==== Data for review ====

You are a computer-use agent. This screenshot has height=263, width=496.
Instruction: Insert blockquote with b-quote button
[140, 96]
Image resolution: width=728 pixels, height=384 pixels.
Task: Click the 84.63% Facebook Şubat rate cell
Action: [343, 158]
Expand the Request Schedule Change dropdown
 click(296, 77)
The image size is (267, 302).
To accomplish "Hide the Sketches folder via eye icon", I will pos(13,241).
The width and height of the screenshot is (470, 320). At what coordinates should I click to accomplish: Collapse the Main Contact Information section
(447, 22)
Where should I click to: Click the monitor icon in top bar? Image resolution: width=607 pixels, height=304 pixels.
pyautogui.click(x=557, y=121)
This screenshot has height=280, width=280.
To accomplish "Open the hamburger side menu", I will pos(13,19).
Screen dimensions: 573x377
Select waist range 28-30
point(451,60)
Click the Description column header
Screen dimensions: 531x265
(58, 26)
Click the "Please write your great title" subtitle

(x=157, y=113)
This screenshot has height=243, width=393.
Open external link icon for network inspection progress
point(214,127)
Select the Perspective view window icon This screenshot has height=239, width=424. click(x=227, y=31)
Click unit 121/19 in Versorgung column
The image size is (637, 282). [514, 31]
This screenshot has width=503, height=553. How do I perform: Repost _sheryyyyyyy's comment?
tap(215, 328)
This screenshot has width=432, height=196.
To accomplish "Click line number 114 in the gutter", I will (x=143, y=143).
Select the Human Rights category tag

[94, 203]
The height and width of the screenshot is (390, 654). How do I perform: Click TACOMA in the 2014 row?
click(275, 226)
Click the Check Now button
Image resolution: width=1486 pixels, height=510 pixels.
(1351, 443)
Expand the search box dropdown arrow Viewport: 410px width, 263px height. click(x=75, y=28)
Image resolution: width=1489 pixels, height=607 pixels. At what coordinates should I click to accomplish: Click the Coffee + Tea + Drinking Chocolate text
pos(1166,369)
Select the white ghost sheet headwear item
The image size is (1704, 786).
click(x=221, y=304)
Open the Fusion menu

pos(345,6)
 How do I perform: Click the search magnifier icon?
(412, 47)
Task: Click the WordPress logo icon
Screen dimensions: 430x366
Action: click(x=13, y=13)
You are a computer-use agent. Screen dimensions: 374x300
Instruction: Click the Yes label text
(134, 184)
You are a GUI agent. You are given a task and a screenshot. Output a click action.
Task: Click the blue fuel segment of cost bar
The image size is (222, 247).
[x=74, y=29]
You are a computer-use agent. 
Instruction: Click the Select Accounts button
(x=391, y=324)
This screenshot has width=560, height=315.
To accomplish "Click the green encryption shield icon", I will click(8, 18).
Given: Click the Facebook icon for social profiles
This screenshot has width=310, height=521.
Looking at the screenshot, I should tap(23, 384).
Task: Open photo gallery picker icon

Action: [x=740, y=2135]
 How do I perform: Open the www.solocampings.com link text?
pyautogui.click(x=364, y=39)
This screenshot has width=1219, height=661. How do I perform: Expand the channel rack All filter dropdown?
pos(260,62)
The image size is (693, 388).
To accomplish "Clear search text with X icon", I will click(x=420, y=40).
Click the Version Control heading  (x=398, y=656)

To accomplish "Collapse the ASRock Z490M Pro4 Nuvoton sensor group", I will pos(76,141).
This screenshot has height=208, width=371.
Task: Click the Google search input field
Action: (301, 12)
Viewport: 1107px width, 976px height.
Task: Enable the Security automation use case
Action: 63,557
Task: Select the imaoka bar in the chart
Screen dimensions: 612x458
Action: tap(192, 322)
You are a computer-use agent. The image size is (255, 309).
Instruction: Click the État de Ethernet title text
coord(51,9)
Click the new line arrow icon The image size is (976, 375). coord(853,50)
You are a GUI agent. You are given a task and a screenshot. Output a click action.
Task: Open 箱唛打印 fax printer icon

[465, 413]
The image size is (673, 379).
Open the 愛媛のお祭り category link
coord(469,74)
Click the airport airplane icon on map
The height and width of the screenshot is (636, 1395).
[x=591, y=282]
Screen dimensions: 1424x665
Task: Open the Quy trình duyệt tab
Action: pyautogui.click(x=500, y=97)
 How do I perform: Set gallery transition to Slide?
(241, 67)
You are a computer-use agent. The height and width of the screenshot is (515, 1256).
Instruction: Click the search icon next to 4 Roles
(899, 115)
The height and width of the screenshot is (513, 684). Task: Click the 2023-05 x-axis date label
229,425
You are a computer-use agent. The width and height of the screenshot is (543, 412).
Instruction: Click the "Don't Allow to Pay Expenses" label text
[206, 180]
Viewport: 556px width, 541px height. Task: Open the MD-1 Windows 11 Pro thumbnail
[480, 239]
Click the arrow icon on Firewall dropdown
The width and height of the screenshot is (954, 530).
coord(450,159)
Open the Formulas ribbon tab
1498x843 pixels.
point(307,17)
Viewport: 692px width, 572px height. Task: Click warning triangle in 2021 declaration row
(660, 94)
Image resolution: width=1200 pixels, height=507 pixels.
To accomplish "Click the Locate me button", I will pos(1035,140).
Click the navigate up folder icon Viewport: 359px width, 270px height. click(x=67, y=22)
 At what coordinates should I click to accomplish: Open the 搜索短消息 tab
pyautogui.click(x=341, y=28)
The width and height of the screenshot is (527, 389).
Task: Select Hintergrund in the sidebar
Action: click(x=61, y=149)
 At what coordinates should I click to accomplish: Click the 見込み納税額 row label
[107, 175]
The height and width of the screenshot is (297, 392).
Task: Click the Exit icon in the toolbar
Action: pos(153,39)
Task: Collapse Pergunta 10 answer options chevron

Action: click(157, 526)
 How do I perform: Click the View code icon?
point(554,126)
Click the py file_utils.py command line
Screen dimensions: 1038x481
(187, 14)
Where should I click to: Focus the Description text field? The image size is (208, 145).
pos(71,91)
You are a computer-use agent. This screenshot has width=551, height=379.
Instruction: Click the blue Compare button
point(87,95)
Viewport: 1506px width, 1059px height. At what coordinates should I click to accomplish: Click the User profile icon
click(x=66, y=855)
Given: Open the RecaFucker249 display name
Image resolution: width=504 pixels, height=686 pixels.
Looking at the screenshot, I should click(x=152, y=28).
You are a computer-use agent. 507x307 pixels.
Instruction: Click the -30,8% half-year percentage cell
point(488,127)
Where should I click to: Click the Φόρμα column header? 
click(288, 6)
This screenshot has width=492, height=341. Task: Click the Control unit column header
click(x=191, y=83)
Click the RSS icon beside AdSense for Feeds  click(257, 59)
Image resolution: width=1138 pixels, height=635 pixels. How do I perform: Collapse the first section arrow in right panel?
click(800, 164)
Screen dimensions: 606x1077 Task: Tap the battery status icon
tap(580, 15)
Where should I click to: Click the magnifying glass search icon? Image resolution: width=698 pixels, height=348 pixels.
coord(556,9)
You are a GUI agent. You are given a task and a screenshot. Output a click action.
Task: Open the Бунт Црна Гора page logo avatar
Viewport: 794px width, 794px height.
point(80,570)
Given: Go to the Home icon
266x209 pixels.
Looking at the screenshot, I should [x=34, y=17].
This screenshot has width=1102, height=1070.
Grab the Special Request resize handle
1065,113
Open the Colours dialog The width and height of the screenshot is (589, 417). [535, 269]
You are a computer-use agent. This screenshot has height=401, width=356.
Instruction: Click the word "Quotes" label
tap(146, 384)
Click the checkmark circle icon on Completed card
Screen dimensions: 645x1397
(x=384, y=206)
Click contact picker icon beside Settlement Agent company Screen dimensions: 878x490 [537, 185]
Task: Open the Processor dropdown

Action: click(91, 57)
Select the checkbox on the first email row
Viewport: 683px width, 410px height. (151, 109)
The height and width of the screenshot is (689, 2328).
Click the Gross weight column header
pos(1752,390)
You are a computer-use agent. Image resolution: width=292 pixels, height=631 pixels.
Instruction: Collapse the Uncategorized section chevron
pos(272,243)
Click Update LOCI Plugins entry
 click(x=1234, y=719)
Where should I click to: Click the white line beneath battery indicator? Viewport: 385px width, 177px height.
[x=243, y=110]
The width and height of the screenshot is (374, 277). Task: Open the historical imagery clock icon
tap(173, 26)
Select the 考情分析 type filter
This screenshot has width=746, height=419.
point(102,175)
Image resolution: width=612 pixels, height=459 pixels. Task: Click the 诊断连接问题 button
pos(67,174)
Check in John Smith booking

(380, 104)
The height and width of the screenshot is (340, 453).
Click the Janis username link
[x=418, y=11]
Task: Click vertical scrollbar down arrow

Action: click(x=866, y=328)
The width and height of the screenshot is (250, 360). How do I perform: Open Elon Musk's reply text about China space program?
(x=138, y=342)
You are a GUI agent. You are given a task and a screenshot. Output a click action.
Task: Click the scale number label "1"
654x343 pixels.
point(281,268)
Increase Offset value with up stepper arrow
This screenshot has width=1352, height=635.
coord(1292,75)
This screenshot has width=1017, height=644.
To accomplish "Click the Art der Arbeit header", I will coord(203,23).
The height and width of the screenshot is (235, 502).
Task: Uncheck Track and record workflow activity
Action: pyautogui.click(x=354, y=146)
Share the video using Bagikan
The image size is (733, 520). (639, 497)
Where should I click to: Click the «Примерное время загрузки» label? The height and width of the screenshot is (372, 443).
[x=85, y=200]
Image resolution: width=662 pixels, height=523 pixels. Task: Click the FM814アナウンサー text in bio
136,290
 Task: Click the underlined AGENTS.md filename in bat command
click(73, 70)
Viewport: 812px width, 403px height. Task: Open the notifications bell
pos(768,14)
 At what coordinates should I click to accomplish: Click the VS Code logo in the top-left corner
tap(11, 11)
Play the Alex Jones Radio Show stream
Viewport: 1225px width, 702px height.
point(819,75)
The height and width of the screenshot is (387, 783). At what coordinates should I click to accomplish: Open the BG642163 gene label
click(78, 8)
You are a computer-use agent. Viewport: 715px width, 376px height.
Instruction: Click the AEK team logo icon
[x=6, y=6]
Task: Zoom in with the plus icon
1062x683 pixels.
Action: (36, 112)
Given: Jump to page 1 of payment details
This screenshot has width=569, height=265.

====

> _Work order_: Repeat exactly, please, each line from the beginning of the data through the line with "This screenshot has width=432, height=196." in it, and only those lines.

> _Response area_:
You are a computer-use agent. This screenshot has height=263, width=496.
Instruction: Insert blockquote with b-quote button
[140, 96]
Image resolution: width=728 pixels, height=384 pixels.
Task: Click the 84.63% Facebook Şubat rate cell
Action: [343, 158]
Expand the Request Schedule Change dropdown
 click(296, 77)
The image size is (267, 302).
To accomplish "Hide the Sketches folder via eye icon", I will pos(13,241).
The width and height of the screenshot is (470, 320). At what coordinates should I click to accomplish: Collapse the Main Contact Information section
(447, 22)
Where should I click to: Click the monitor icon in top bar? Image resolution: width=607 pixels, height=304 pixels.
pyautogui.click(x=557, y=121)
This screenshot has height=280, width=280.
To accomplish "Open the hamburger side menu", I will pos(13,19).
Screen dimensions: 573x377
Select waist range 28-30
point(451,60)
Click the Description column header
Screen dimensions: 531x265
(58, 26)
Click the "Please write your great title" subtitle

(x=157, y=113)
This screenshot has height=243, width=393.
Open external link icon for network inspection progress
point(214,127)
Select the Perspective view window icon This screenshot has height=239, width=424. click(x=227, y=31)
Click unit 121/19 in Versorgung column
The image size is (637, 282). [514, 31]
This screenshot has width=503, height=553. How do I perform: Repost _sheryyyyyyy's comment?
tap(215, 328)
This screenshot has width=432, height=196.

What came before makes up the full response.